I finally got around to reading Carlo Rovelli's Seven Brief Lessons On Physics. Wonderful, mind blowing book. In it though he expresses doubt that we will last as a species. Given how many species, including our own ancestors, have come and gone – and combined with our current self destructive activities – he's pessimistic.
While showing Penny how to do something online with our finances yesterday I made some comment about it being important that she learn how to do it herself as I won't always be around. She got upset.
I visited my parents at the weekend. They are both in their eighties. Mum used the phrase "when I'm gone" a couple of times in conversation. I have no idea how I will cope when they go.

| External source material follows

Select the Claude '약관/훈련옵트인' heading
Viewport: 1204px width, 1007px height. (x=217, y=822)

Life is such an amazing adventure but much of its meaning is down to the fact that it is finite. It comes to an end. How we feel about this, and how this knowledge of our inevitable demise conditions our behaviour while we are here, matters.
And yet we struggle with thinking about it at all, hide it behind hospital doors, pretend it won't happen, and act as if life is a blank cheque.

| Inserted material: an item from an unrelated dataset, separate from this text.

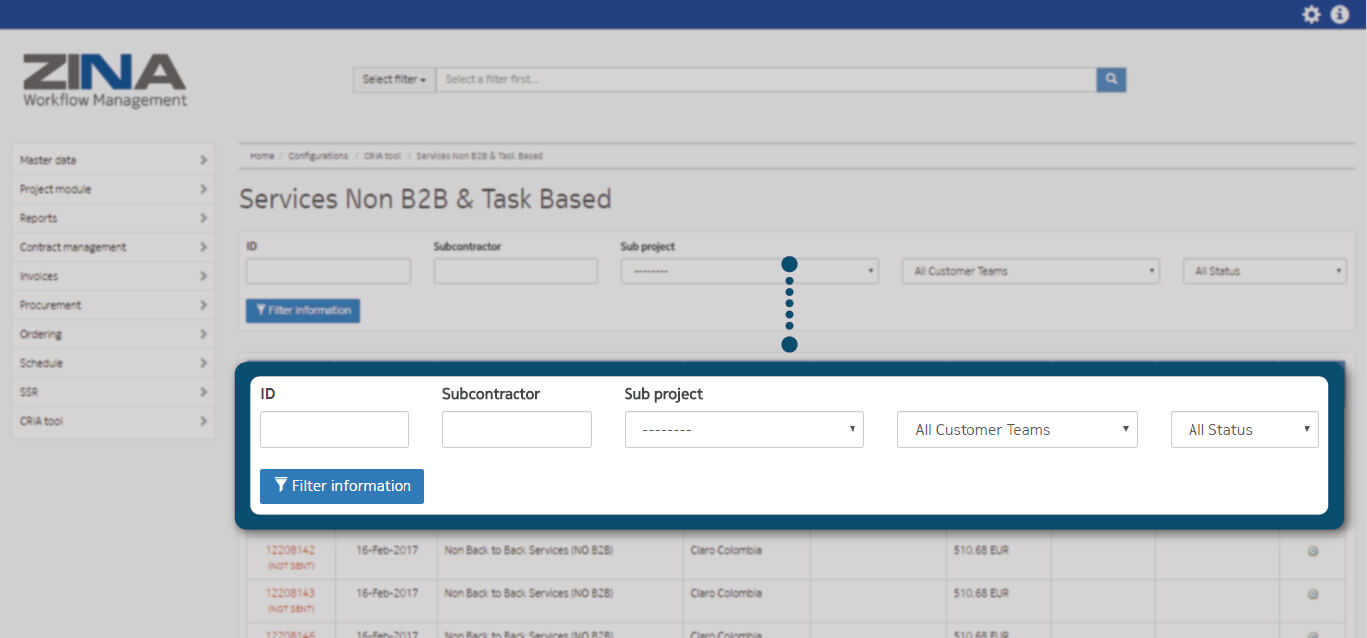
Task: Click the highlighted ID input field
Action: pyautogui.click(x=334, y=430)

I was going to make a joke about this, as we usually do, and call this post "A cheery topic for a Monday morning". I decided not to.
It’s healthy to talk to your parents about death, if only to give them reassurance. Having lost my mother early, I’m glad we chatted a bit about what she wanted in terms of her gravestone. I really regret changing the subject when she said to me, after battling cancer for months, having earlier made the decision to fight, ‘I don’t think I’m going to make it.’ With my father, I learned to hear him out when he made similar comments to your mother some years ago, and I told him while I would miss him, it was OK if he ever wanted to go. And I’m glad I did, since he now has Alzheimer’s disease and cannot speak.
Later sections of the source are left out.